George K. Hunter, the Emily Sanford Professor Emeritus of English at Yale, former chair of Yale’s interdisciplinary graduate program in Renaissance Studies and an eminent Shakespeare scholar, died in his sleep April 10 after a prolonged illness.

Hunter, who produced renowned scholarship on Shakespearean and other Elizabethan and Jacobean literature, began his career in the United Kingdom. As a founding member of the English faculty at the University of Warwick in England, Hunter helped redefine the study of literature in Great Britain, giving it a more diverse and international focus.

Hunter, who served on Yale’s faculty for 15 years before retiring in 1991, was born in Glasgow in 1920. After graduating from the University of Glasgow, he joined the British Naval Intelligence during World War II. The war years were, according to Hunter’s daughter, Mary Hunter, formative.

“I think he found his war service eye-opening, in the sense that it brought him into contact with a range of kind and classes of people he’d never otherwise have met,” she wrote in an e-mail. “And in fact it was his contacts in British intelligence who suggested he go to Oxford for a doctorate rather than returning to Glasgow to be a schoolteacher.”

Hunter went on to receive his D.Phil from Oxford in 1950.

The University of Warwick was one of seven universities founded in the 1960s as part of an educational reform movement in Britain. Hunter signed on to help develop the English curriculum. According to former colleague Claude Rawson, a Yale English professor who also worked with Hunter in England, his work at Warwick had an enormous impact on English education by increasing the attention paid to foreign authors.

The study of English Literature in Britain had once focused almost entirely on English authors, Rawson said.

“George Hunter was one of the people who changed all that,” he said. “His particular way of changing it was to introduce a huge element of international literature into the course. The other thing that he insisted on was that every student of English should have experience with a foreign literature in its own language as well.”

Jan Gorak, an English professor at the University of Denver who studied under Hunter as an undergraduate at Warwick, said the difference in his approach to literature was evident.

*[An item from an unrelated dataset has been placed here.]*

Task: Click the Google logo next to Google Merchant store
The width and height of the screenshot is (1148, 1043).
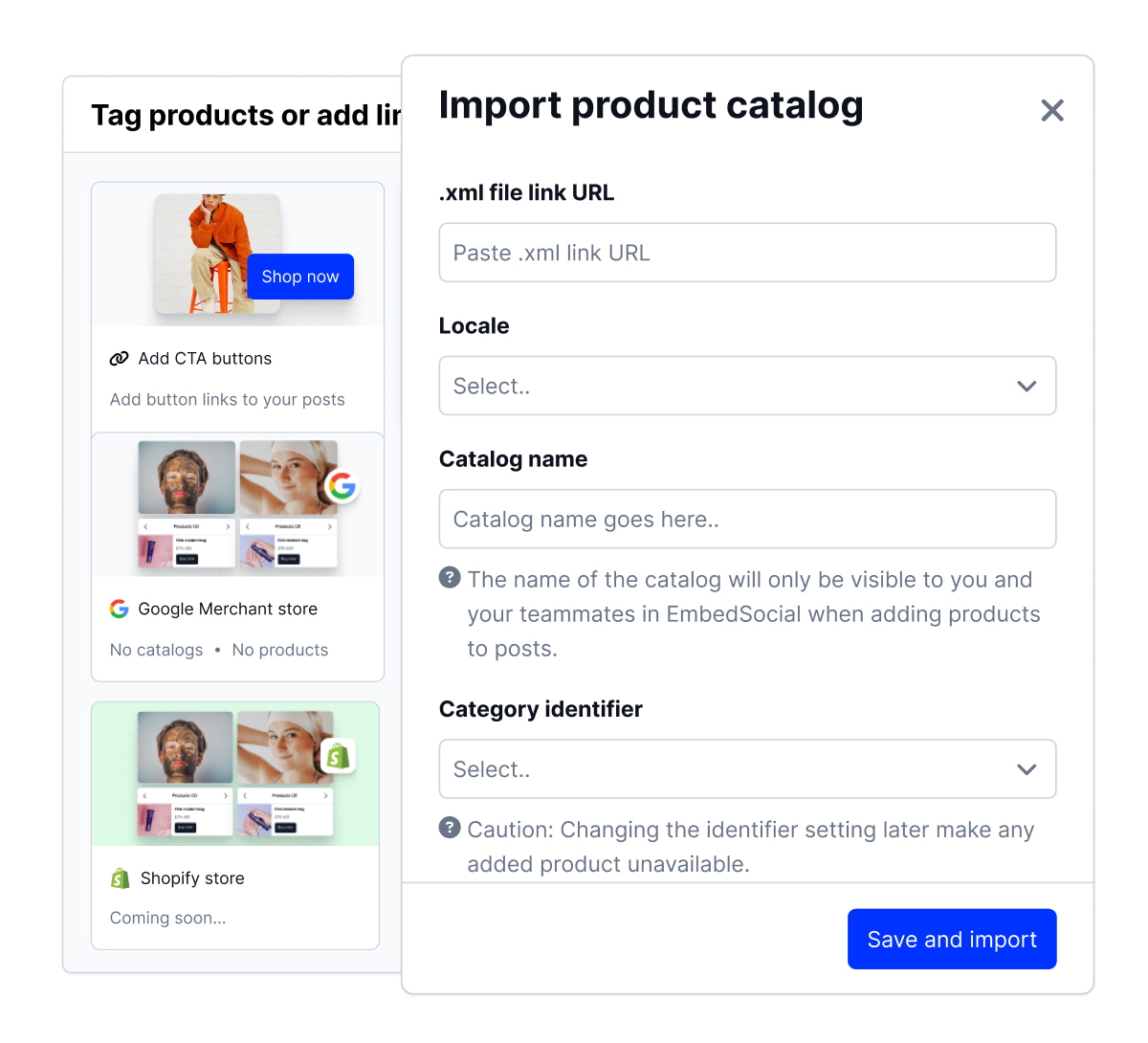Action: (120, 609)
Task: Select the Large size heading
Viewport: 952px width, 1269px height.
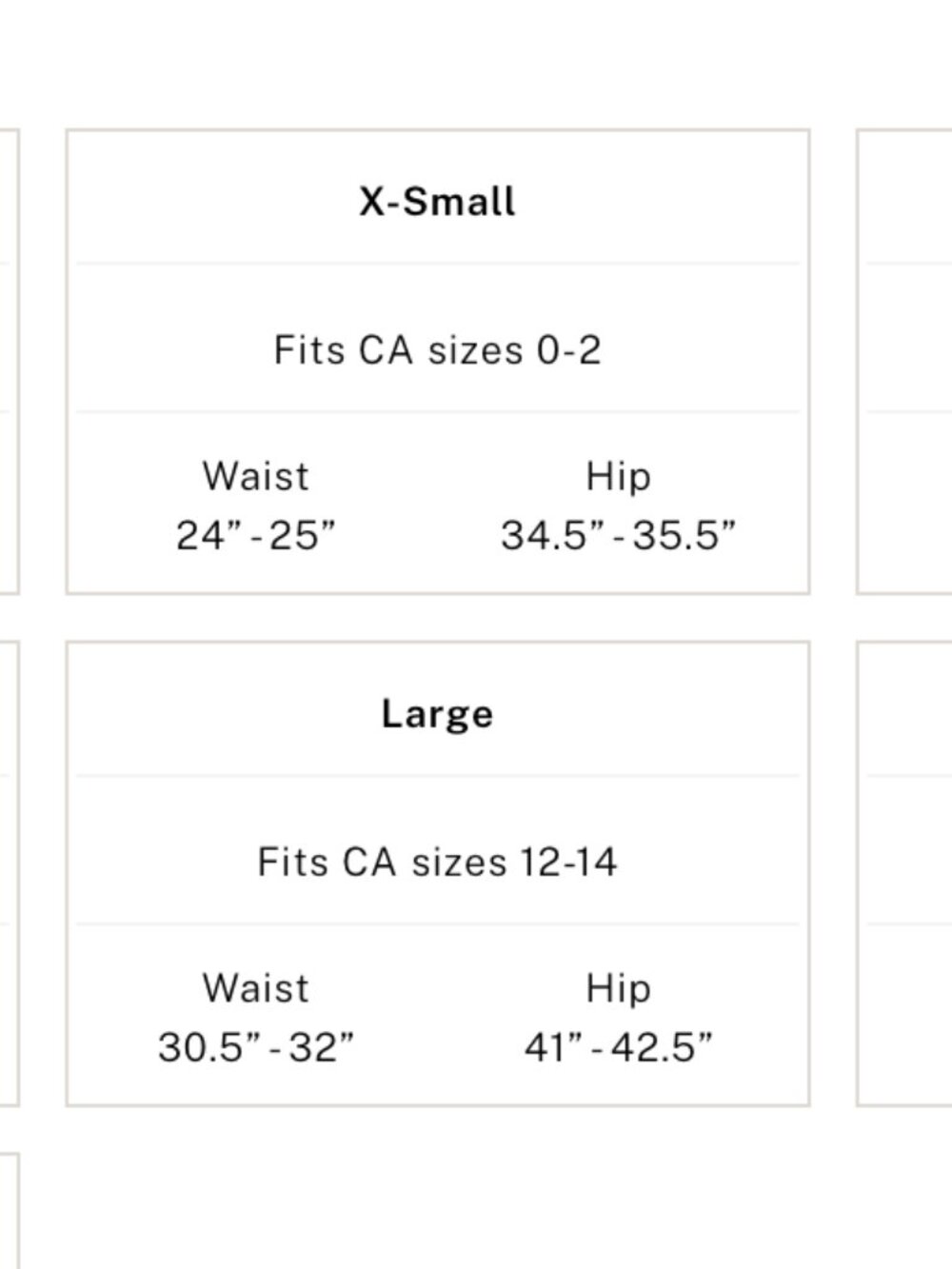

“He really changed my attitudes on literature,” Gorak said. “I think the thing to say is that he really was in contrast with most English departments. He had a great vision of Europe.”

After reforming the English curriculum at Warwick, Hunter came to New Haven in 1976. “He moved to Yale,” Mary Hunter explained, “because, having founded the English Department at Warwick University, he thought it prudent to let its development happen under the guidance of others.”

Emeritus English professor Fred Robinson remembered Hunter, with whom he used to enjoy lunch at Mory’s every Monday, as discontent in the United States.

“At Yale, I always thought he was rather unhappy,” Robinson said. “He used to say something that I just found incredibly astonishing: ‘Yale students substitute hard work for intelligence.’ ”

Even if he was unimpressed with his students, however, they seemed not to notice. Rawson described Hunter as well-liked while at Yale.

“We had many of the same students who remember him with extraordinary affection,” Rawson said. “He was a wonderful teacher. He was very dedicated to teaching. He had wisdom, kindness and a very clear mind.”

When he retired in 1991, Hunter chose to remain in New Haven because of a strong community of active, retired faculty, Mary Hunter said. He remained in contact with students and former colleagues.

Gorak, after remaining in contact with his former professor for 30 years, said he remembered particularly well his singularity. “George was inimitable and probably unrepeatable.”

Hunter is survived by his wife, Shalegh, three children and seven grandchildren.